- [Exercise goal]:
Starting with the line that includes "This screenshot has", write out every remaining line of the records below exactly as it appears, leaving out any images.

** The data follows **

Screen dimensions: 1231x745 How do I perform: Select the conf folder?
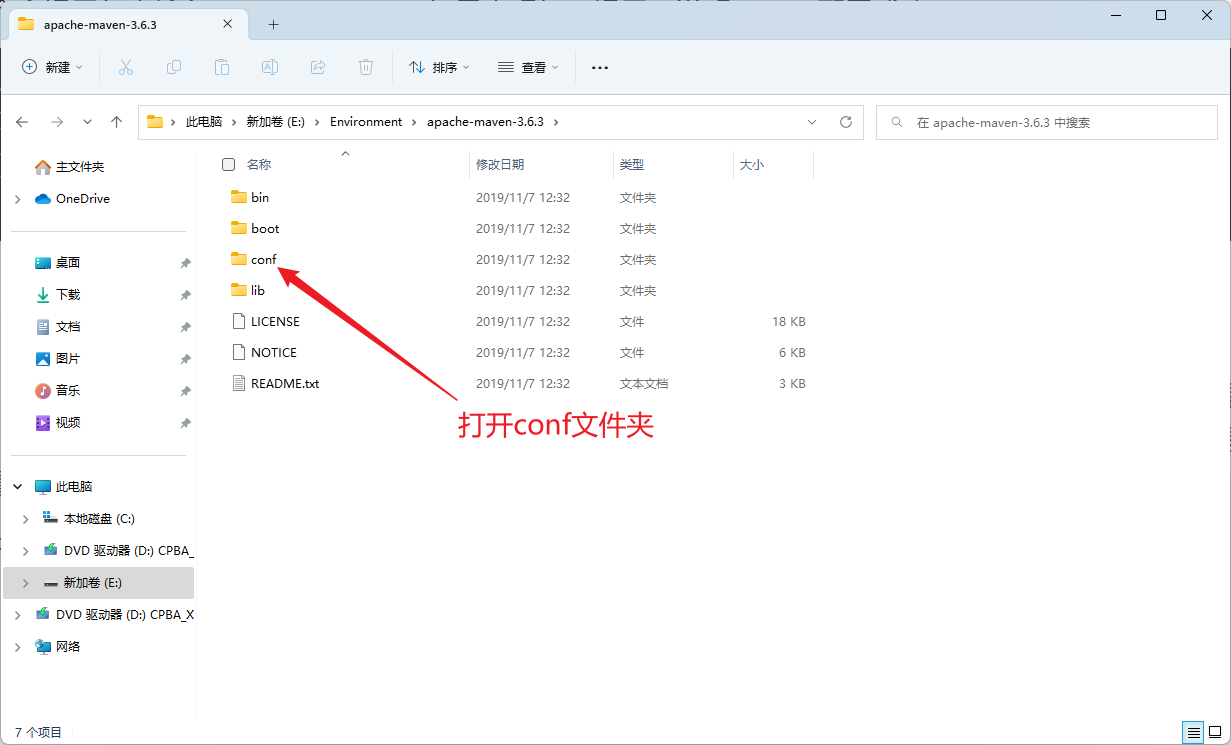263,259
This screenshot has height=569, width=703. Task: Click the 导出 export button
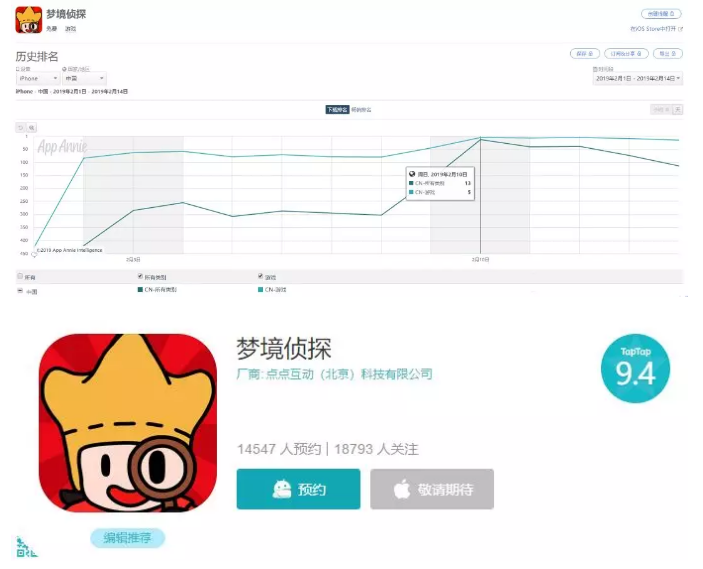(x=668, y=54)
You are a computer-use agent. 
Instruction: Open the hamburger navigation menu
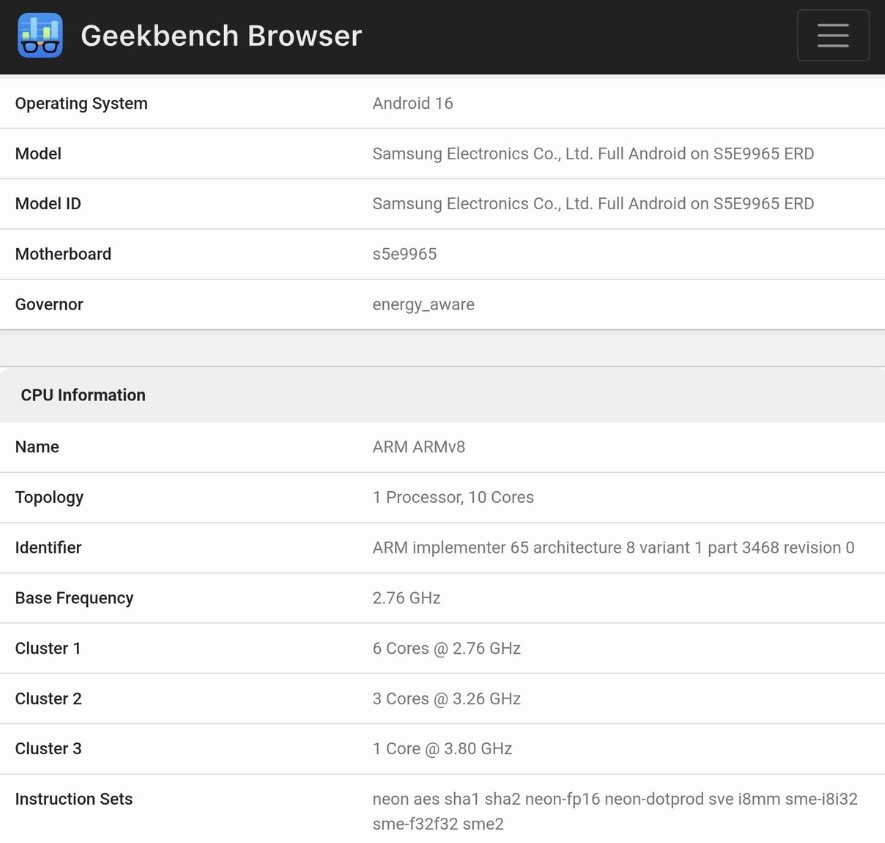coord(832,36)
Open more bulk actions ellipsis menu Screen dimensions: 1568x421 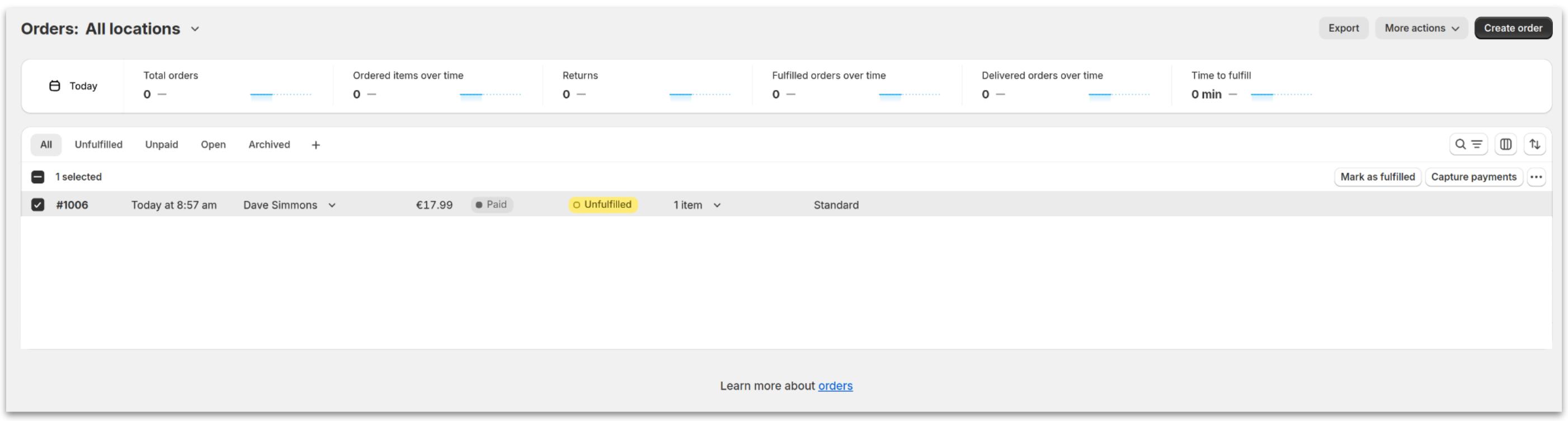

** End of The data **

- [Response to this exercise]:
This screenshot has height=569, width=703. Task: Click the 导出 export button
(x=668, y=54)
You are a computer-use agent. 
Instruction: Open the hamburger navigation menu
coord(832,36)
Open more bulk actions ellipsis menu Screen dimensions: 1568x421 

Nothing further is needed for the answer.